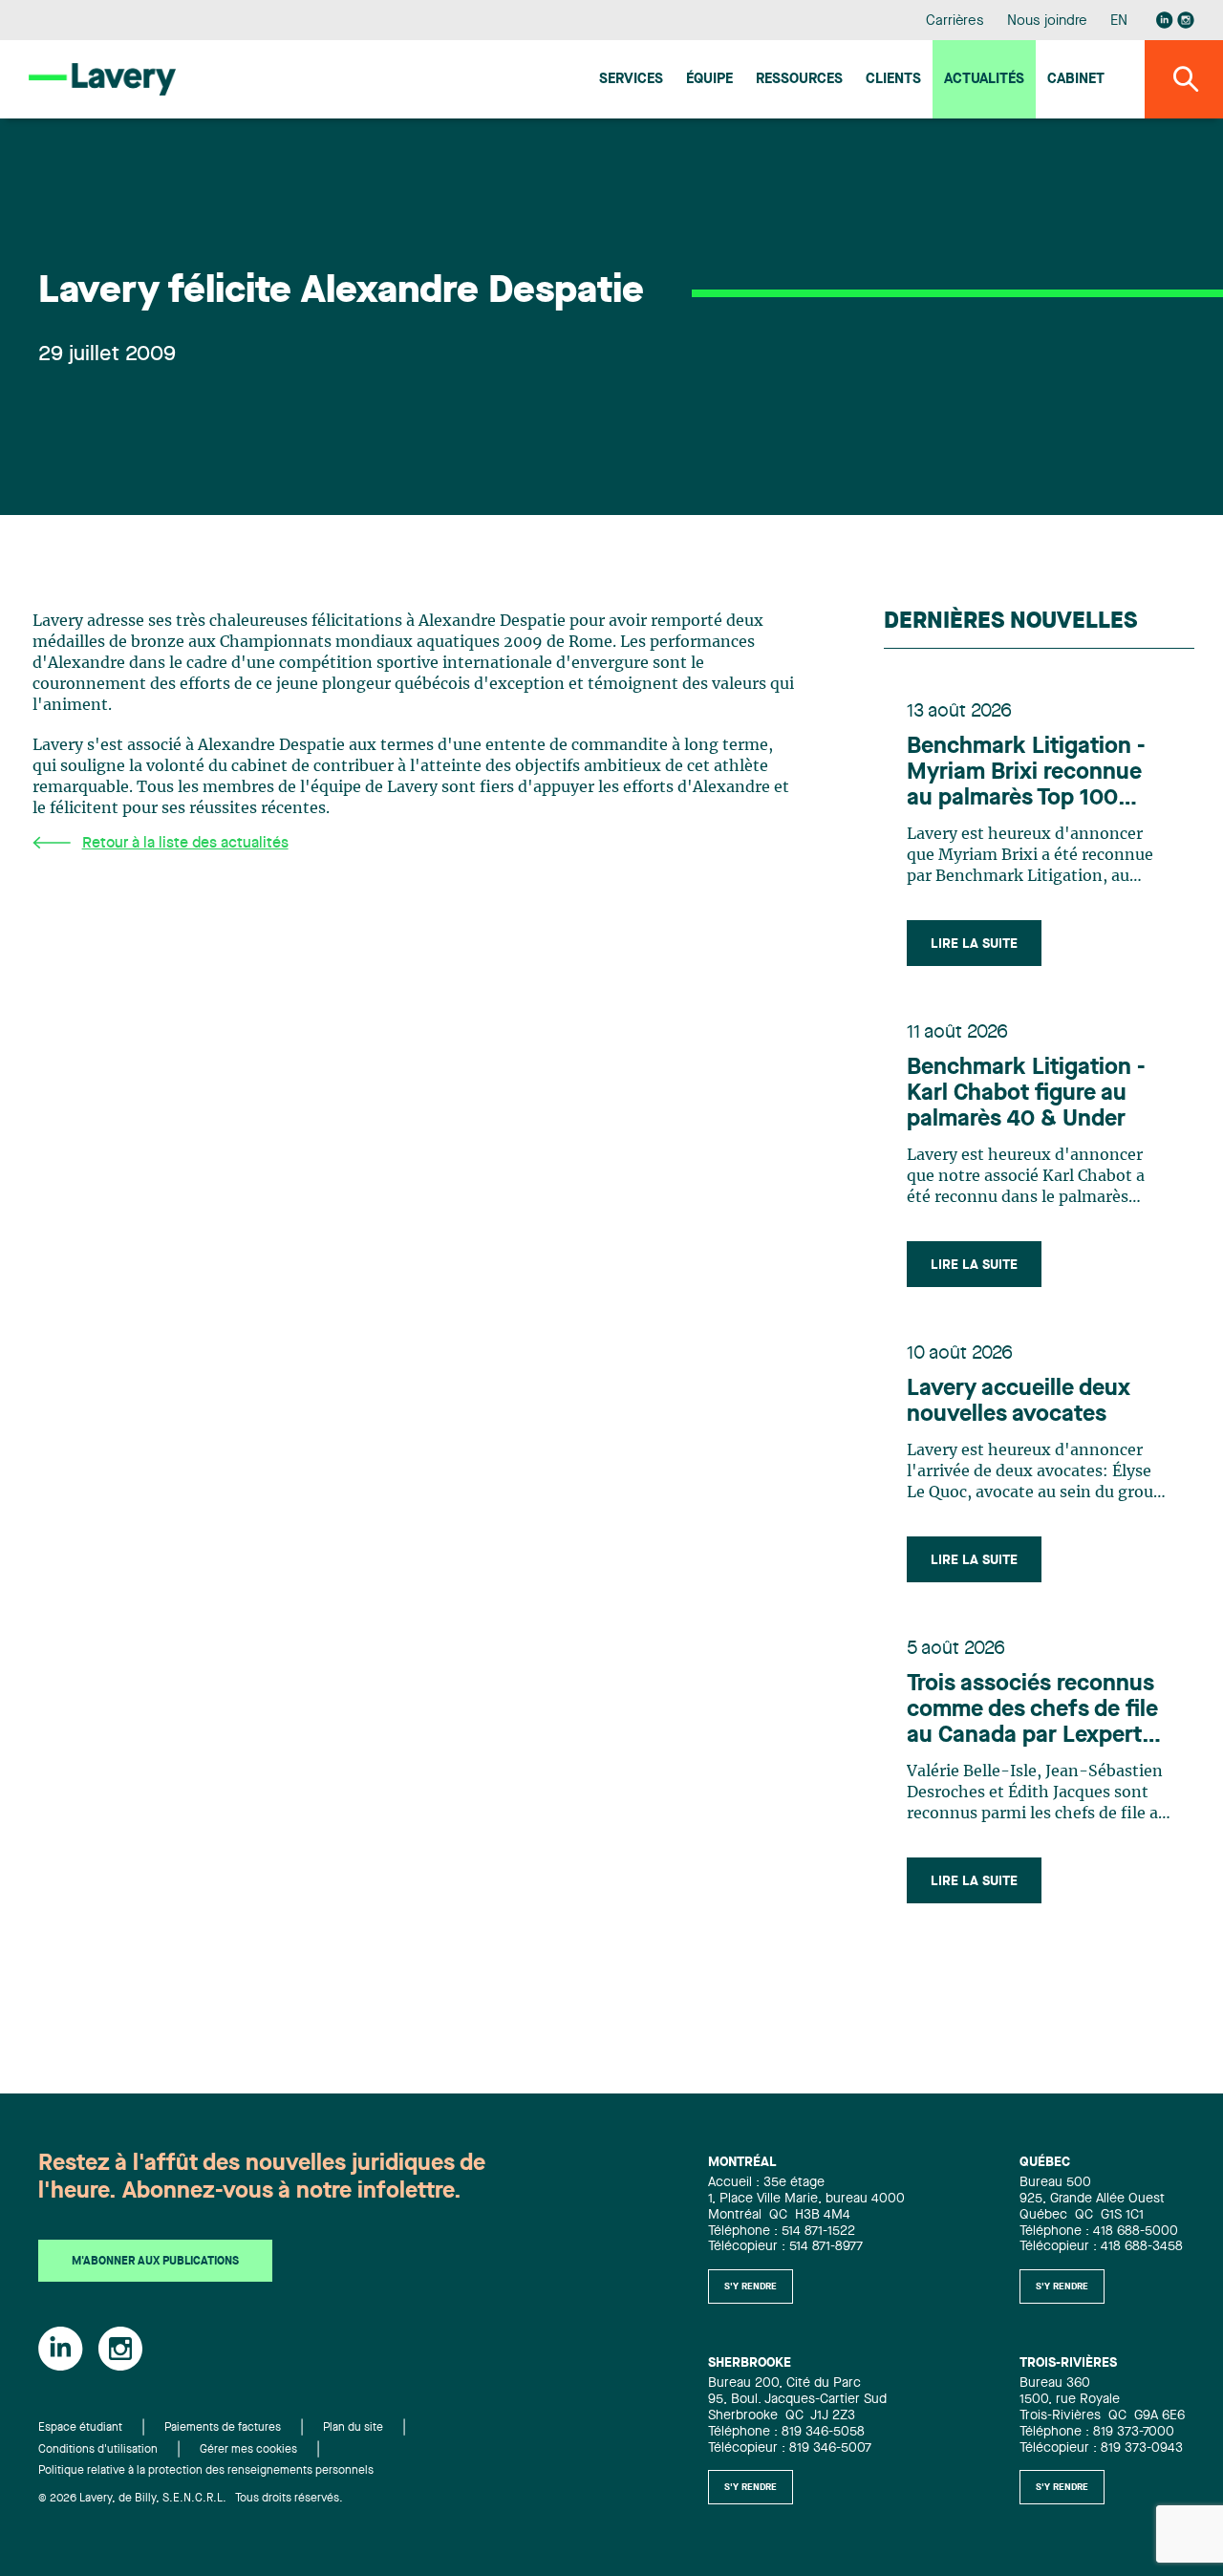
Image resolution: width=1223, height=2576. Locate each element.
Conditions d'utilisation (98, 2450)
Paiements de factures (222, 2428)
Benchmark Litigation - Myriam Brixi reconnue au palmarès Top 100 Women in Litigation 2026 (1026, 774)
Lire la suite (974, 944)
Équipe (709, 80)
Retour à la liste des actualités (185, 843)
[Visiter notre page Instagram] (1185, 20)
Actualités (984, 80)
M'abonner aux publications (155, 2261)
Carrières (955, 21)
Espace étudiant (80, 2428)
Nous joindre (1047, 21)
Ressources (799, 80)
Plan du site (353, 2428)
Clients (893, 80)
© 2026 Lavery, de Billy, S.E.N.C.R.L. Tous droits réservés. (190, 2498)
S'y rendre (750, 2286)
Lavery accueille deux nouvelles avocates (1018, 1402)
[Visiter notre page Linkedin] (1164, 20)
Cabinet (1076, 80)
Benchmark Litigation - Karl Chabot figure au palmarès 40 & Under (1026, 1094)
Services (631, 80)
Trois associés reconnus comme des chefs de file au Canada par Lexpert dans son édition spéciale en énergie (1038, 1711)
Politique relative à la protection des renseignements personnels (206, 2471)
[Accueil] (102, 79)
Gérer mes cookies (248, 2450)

-*-*-

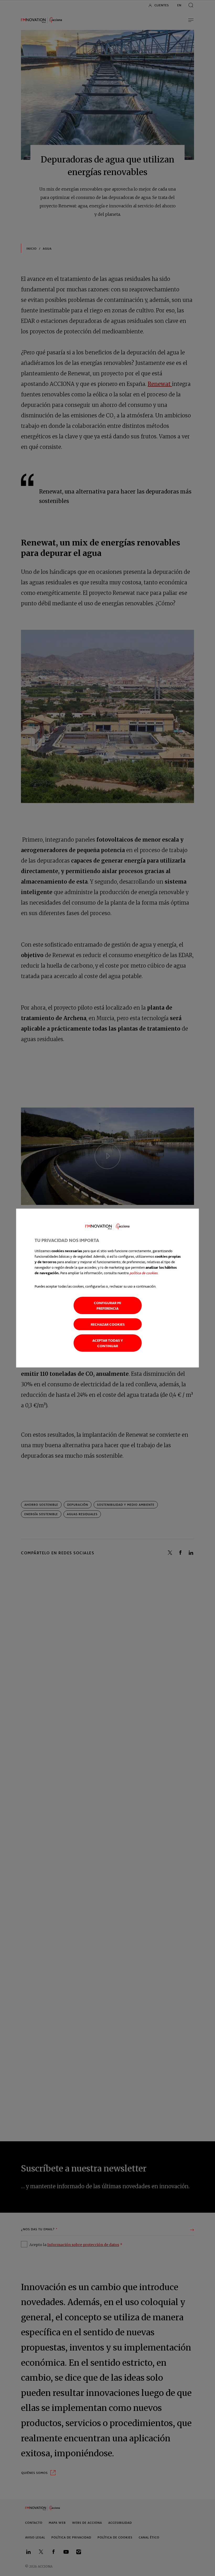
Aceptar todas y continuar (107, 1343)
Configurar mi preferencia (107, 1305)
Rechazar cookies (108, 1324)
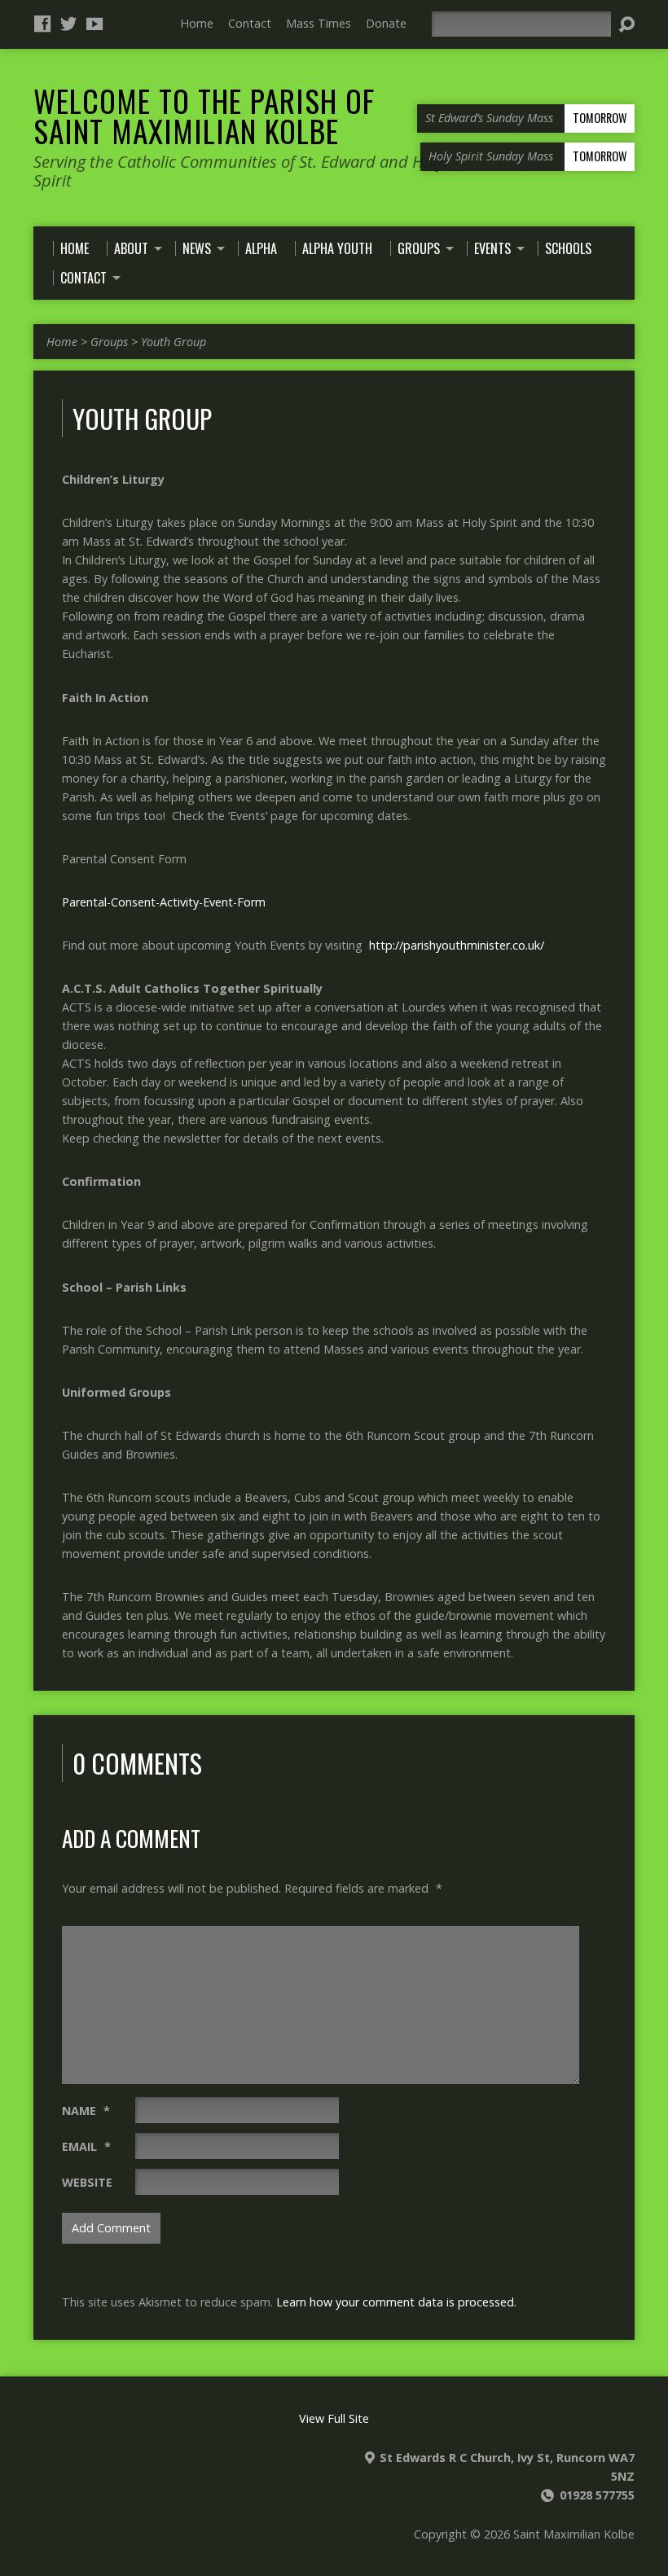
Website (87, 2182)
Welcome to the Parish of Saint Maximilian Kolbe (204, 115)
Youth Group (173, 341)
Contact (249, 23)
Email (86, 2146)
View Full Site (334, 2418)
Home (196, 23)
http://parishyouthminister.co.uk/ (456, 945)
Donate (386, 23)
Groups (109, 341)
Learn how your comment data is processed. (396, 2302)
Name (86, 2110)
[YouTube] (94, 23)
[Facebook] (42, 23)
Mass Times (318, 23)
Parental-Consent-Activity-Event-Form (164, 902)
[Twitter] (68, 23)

-*-*-

• **HOW TO COMPLETE THIS TASK**
Search the entries for the string "Lavery" and collect each line that has it.

• **YOUR SOLUTION**
© 2026 Lavery, de Billy, S.E.N.C.R.L. Tous droits réservés. (190, 2498)
Lavery accueille deux nouvelles avocates (1018, 1402)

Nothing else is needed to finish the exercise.